E ciò, comunque, perché il combinato disposto tra Costituzione modificata e legge elettorale, che premia in modo abnorme la minoranza che si piazzerà prima al ballottaggio, farebbe registrare nel nostro Paese un forte contrasto tra gli orientamenti della pubblica opinione nel suo complesso e la composizione della nuova Camera dei Deputati, frutto del ‘regalo’ previsto dall’Italicum e per la ‘selezione’ operata da chi ‘domina’ il partito o il movimento vincente. Nel caso di Renzi e di Grillo non vi è dubbio su chi procederà all’analisi del sangue di chi dovrà essere nominato alla Camera dei Deputati. L’unico a salvarsi da accuse di ‘uomo solo al comando’ sarebbe il centro destra che non avendo un solo ‘selezionatore’ dei candidati, da inserire nella lista di coalizione, non corre il rischio di un solo leader-ducetto che decide per tutti.

Dati estratti:
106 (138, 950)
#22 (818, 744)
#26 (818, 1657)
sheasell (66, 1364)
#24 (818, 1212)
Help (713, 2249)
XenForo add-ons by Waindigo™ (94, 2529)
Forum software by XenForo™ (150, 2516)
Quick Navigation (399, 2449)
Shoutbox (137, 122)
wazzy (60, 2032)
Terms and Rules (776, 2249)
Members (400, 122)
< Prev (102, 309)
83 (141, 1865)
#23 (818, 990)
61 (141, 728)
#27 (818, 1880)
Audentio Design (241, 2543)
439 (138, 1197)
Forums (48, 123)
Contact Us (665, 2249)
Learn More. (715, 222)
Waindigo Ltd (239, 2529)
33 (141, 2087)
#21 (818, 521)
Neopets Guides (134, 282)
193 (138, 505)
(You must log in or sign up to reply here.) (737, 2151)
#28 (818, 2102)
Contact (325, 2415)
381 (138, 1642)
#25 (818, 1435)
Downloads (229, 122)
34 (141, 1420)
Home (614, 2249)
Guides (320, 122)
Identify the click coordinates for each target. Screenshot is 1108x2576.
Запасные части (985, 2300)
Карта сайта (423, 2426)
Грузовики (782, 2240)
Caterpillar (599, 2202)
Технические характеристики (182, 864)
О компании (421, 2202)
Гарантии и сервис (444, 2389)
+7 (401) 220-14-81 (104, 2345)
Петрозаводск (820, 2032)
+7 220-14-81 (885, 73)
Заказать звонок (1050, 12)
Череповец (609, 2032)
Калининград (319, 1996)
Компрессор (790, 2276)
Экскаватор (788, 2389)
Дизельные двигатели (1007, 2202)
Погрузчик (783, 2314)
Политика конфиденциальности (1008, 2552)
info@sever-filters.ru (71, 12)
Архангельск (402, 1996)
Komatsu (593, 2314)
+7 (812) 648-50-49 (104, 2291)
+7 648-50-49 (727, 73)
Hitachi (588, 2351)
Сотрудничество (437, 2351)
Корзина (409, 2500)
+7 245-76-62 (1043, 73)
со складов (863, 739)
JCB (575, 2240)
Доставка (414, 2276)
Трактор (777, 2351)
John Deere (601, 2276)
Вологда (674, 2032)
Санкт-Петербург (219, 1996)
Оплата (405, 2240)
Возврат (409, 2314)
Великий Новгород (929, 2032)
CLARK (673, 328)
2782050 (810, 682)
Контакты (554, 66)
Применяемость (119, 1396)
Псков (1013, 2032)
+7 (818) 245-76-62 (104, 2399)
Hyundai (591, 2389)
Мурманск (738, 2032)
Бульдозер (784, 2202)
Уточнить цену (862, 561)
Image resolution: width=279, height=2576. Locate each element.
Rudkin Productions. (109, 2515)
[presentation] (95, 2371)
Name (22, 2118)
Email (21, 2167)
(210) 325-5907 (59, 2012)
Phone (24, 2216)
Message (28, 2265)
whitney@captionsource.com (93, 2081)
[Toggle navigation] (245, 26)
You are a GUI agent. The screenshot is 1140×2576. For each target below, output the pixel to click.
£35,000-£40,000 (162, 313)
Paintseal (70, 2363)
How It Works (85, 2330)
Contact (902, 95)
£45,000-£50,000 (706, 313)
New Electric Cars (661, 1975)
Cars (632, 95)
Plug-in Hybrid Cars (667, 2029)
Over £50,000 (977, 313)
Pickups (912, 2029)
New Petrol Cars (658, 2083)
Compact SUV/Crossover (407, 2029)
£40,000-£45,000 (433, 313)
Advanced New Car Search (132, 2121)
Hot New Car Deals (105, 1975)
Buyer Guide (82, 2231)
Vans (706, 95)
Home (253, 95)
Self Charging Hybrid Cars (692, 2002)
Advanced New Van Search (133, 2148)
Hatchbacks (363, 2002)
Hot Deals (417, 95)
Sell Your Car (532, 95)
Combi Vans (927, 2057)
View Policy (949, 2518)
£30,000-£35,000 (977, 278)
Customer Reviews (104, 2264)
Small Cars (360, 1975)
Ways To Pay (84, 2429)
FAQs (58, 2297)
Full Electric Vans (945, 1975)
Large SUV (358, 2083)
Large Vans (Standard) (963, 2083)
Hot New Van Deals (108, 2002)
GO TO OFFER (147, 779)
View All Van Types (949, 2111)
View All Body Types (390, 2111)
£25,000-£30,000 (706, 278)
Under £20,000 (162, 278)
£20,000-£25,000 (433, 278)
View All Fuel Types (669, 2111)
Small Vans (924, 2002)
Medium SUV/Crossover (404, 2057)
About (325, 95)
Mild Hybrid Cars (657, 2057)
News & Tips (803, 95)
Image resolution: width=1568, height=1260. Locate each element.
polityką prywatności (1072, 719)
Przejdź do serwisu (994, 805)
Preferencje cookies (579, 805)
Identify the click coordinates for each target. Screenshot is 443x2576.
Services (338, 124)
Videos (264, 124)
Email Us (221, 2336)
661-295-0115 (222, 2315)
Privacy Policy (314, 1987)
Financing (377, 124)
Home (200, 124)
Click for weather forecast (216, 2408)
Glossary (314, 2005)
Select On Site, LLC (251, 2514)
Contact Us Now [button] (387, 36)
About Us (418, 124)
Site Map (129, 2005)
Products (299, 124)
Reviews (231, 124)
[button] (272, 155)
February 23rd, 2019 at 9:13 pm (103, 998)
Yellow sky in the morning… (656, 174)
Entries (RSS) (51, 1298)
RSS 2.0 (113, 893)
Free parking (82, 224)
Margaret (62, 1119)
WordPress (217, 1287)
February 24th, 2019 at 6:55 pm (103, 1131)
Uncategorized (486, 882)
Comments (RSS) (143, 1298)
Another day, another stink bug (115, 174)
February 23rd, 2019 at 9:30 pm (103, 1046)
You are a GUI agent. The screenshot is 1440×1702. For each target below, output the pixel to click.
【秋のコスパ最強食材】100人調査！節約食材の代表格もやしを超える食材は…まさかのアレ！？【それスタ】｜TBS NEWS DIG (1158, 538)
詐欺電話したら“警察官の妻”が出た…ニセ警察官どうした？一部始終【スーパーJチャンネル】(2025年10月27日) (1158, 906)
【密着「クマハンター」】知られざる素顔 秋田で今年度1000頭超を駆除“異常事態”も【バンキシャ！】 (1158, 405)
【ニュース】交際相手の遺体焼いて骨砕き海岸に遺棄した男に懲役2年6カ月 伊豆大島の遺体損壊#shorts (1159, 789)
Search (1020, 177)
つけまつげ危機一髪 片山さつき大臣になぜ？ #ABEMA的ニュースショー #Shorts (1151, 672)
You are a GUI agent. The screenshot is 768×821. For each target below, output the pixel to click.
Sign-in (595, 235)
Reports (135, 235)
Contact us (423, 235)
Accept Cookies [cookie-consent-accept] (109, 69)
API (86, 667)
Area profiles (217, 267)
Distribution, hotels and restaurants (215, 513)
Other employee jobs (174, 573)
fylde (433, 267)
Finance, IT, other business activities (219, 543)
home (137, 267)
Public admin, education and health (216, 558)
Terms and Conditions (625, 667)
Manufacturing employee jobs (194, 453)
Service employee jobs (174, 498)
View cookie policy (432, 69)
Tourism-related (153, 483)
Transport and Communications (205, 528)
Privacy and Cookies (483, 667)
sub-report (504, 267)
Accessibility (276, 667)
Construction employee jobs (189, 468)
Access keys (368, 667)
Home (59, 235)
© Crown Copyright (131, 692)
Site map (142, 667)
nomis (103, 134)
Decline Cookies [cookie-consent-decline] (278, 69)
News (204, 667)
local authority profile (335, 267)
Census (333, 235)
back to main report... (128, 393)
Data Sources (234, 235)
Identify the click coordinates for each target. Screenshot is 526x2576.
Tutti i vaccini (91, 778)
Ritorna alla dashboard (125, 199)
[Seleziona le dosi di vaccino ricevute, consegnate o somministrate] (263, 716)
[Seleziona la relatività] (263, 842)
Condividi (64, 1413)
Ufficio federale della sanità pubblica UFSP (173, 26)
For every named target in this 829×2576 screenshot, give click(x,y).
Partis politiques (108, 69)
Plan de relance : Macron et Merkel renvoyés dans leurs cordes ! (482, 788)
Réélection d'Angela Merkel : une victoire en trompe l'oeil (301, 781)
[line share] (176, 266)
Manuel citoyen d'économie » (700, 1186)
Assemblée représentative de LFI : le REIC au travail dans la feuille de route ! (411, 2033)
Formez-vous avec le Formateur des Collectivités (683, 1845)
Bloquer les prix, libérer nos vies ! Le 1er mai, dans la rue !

Cosa fare: Riscrivi come elenco puntato il paragrafo dell'estratto che comincia con «E ciò, comunque, perché», conservandone i fatti principali.

La tua soluzione:
- Il combinato disposto tra Costituzione modificata e legge elettorale premia in modo abnorme la minoranza che arriva prima al ballottaggio.
- Ne deriverebbe un forte contrasto tra gli orientamenti della pubblica opinione nel suo complesso e la composizione della nuova Camera dei Deputati.
- Tale composizione sarebbe frutto del «regalo» previsto dall'Italicum e della «selezione» operata da chi «domina» il partito o il movimento vincente.
- Nel caso di Renzi e di Grillo non vi è dubbio su chi sceglierà i nominati alla Camera.
- Solo il centro destra sfuggirebbe all'accusa di «uomo solo al comando»: non avendo un unico selezionatore dei candidati per la lista di coalizione, non rischia un solo leader-ducetto che decide per tutti.